Task prompt:
Rewrite the records from the line with "Expand the sidebar with the double chevron" up to and including the line with "point(27,121)" as a Markdown table with the columns Row and Line, one numbered row per line, skipping blank lines. Leave the pictures out of the table.

The data:
────────────────────────────────────────
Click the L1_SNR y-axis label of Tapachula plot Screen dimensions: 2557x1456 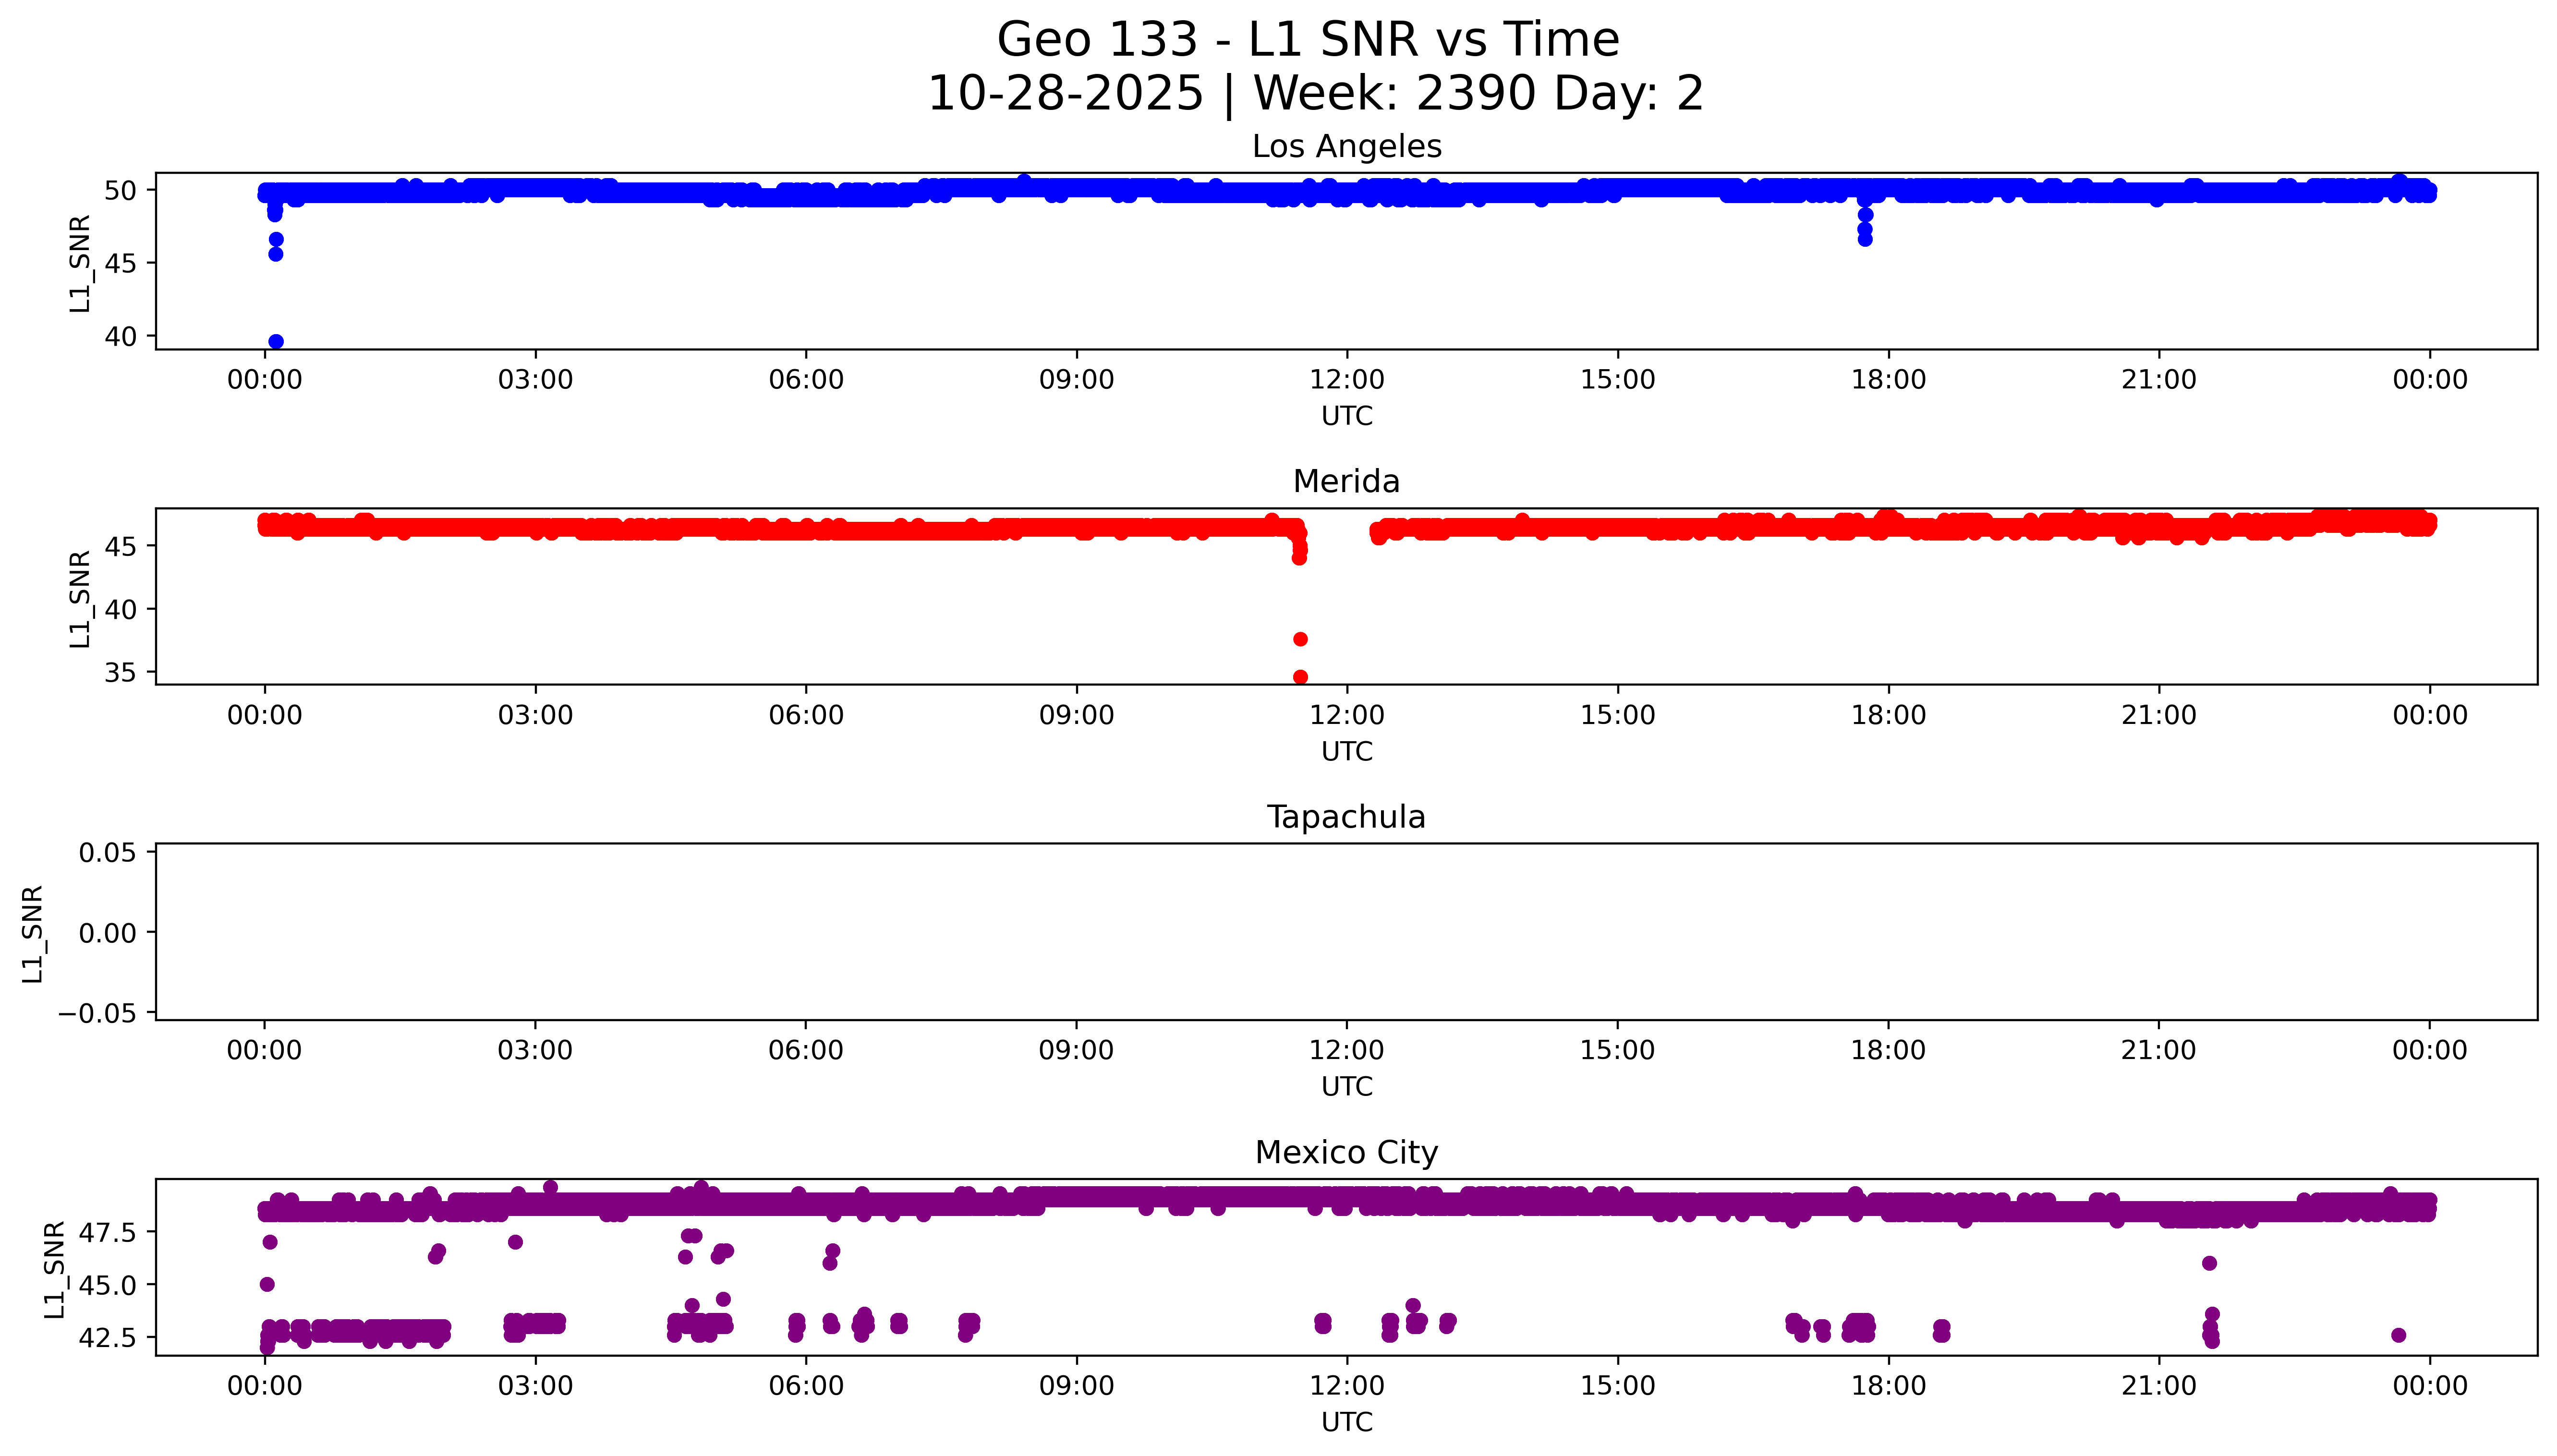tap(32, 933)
────────────────────────────────────────
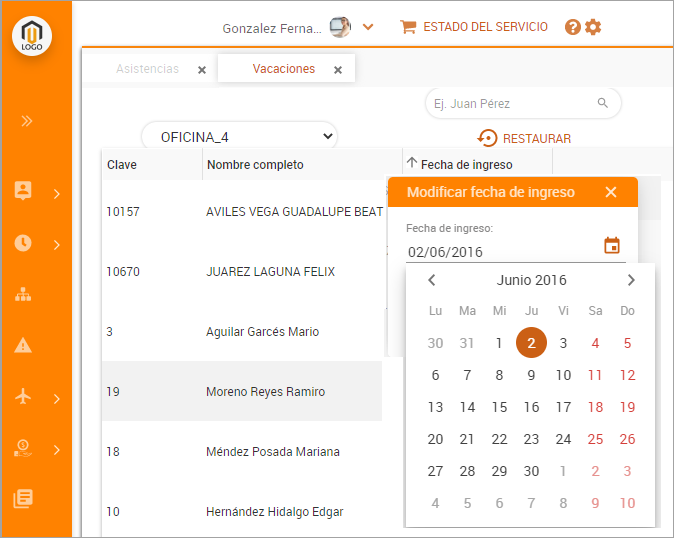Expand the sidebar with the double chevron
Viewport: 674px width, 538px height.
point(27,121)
────────────────────────────────────────
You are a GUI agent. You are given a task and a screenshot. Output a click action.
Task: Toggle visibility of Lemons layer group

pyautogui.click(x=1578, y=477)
────────────────────────────────────────
Result for this exercise:
| Row | Line |
|---|---|
| 1 | Expand the sidebar with the double chevron |
| 2 | Viewport: 674px width, 538px height. |
| 3 | point(27,121) |